Postby Chief Blur Buster » 24 Nov 2016, 14:04

Unfortunately, this idea won't work without nasty flicker effects.
It could eliminate the appearance of stutter, but trading a poison for a different poison. A sudden flicker-rate change from 100Hz to 60Hz and back to 100Hz, would be extremely noticeable.

Also, even if there's lag -- mathematically, there should be less lag with strobed variable refresh rate, than strobed non-variable refresh rate or this particular trick.

Assuming you wanted the "look" of stutterless motion, the math and law of phisics is non-sequitur to an experienced monitor engineer, assuming non-buffered variable refresh rate. Although the thread suggested buffering 1 frame to improve even further, even the non-buffered method will have far less lag than the idea in this thread, as you're not forced to wait for the next discrete refresh cycle.

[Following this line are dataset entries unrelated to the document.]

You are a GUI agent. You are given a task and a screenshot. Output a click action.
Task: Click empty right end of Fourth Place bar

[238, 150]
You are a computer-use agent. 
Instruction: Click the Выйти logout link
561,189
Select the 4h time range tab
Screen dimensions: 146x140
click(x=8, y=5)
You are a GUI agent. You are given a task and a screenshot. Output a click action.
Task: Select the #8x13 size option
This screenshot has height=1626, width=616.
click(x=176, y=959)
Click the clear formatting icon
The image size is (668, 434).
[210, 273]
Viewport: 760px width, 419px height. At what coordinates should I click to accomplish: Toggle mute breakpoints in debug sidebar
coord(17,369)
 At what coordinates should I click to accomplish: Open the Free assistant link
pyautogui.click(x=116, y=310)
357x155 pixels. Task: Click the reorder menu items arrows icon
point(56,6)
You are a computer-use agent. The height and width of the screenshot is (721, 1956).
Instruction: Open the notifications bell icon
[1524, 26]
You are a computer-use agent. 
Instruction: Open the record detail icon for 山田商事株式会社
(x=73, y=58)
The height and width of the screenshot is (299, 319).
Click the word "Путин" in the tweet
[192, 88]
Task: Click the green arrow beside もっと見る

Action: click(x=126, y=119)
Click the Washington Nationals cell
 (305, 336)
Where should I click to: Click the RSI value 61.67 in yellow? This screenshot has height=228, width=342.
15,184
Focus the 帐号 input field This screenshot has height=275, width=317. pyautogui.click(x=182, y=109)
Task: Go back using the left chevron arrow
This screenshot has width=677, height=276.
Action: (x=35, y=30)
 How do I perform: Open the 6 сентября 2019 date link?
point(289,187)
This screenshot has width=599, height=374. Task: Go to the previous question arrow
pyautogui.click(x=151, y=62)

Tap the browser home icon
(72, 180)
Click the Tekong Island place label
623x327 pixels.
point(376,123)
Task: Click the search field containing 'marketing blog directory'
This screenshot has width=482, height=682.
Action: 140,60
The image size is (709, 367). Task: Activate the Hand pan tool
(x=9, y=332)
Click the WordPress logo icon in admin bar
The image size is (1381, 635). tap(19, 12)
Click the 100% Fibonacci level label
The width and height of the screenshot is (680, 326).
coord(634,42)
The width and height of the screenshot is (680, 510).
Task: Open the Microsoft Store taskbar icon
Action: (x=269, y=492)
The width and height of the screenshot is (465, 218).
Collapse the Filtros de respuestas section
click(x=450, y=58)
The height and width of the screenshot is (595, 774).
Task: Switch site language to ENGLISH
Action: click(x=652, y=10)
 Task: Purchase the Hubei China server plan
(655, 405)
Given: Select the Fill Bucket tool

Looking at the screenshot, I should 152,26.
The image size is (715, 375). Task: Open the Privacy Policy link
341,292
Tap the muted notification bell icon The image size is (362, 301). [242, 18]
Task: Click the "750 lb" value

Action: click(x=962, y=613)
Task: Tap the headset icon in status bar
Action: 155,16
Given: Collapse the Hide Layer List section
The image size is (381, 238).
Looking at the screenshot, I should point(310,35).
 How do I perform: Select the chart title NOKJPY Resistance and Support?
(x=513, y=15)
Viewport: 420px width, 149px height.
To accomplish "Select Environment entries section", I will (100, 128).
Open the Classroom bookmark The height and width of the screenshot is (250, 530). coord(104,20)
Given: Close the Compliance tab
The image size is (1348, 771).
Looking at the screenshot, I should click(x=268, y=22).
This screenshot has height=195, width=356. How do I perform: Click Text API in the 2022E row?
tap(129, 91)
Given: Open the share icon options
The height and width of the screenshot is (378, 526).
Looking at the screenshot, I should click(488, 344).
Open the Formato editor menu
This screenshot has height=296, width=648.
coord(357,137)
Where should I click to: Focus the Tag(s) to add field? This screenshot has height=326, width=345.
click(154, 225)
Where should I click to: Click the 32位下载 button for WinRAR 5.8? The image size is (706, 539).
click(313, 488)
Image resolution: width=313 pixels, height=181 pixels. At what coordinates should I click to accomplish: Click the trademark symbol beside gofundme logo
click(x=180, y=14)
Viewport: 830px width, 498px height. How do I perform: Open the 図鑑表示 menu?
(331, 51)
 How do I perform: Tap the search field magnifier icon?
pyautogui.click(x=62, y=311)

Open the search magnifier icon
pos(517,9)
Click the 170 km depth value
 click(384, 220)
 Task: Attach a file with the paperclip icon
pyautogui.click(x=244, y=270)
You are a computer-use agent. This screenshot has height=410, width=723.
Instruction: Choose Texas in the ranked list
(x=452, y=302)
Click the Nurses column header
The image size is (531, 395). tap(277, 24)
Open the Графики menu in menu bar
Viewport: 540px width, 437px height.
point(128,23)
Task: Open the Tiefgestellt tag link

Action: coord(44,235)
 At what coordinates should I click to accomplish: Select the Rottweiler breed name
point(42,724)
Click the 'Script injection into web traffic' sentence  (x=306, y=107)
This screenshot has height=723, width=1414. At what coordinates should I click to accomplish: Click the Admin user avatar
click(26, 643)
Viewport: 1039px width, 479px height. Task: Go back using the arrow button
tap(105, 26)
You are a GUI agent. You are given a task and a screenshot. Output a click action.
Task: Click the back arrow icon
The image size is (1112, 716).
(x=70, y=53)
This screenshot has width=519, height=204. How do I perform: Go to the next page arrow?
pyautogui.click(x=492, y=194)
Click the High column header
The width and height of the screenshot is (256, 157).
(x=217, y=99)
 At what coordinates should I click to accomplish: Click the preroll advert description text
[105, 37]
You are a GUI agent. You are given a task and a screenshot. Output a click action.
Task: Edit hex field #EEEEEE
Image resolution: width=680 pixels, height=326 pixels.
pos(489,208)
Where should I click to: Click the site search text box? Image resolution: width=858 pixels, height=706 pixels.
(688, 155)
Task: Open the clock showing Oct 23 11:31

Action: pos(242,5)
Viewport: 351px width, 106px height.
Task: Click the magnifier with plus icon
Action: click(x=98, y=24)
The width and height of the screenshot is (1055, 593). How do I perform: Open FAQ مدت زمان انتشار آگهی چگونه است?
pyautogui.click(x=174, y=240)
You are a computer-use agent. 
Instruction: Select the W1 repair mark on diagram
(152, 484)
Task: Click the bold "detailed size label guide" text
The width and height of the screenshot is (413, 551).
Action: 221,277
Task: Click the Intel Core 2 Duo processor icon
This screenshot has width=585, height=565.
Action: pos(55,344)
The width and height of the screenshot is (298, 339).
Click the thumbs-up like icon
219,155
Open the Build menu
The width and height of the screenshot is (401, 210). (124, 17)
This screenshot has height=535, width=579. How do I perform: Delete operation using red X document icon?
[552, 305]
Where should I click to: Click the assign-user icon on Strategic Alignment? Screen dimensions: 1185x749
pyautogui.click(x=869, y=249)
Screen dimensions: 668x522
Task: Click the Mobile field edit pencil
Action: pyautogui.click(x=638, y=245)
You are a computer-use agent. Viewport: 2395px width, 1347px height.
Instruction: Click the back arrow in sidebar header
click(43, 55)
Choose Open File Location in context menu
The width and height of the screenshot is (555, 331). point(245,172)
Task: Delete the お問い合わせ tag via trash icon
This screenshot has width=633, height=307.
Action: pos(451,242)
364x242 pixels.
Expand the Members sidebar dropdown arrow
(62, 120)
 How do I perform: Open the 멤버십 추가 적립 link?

And even this technique runs into the buffering catch-22. What if you wanted to double the brightness of the leading/trailing strobe flashes (by, say, 50% each) to compensate for the missing strobe, in an attempt to reduce the appearance of a single flicker? Now how do you know you'll miss the cycle (a piece of information necessary to decide whether or not to lengthen the strobe or not) -- you run into the same buffering limitation with this idea, too (needing to buffer 1 refresh, in order to gain enough knonwledge to properly lengthen/shorten the strobe of the PREVIOUS refresh cycle) -- if you're "aiming to reduce the apperance of flicker issues". So you're not dodging that issue, either.

Also, variable-rate strobing is easier to mitigate flicker -- even with a very crude simple algorithm that only focuses on lengthening/shortening the strobe of a subsequent refresh cycle based on how long the time was between refreshes. This is because framerates often varies smoothly up and down, so the stroberate transitions can be made less noticeable than a sudden 120Hz->60Hz->120Hz strobing rate changes (skipped strobe technique).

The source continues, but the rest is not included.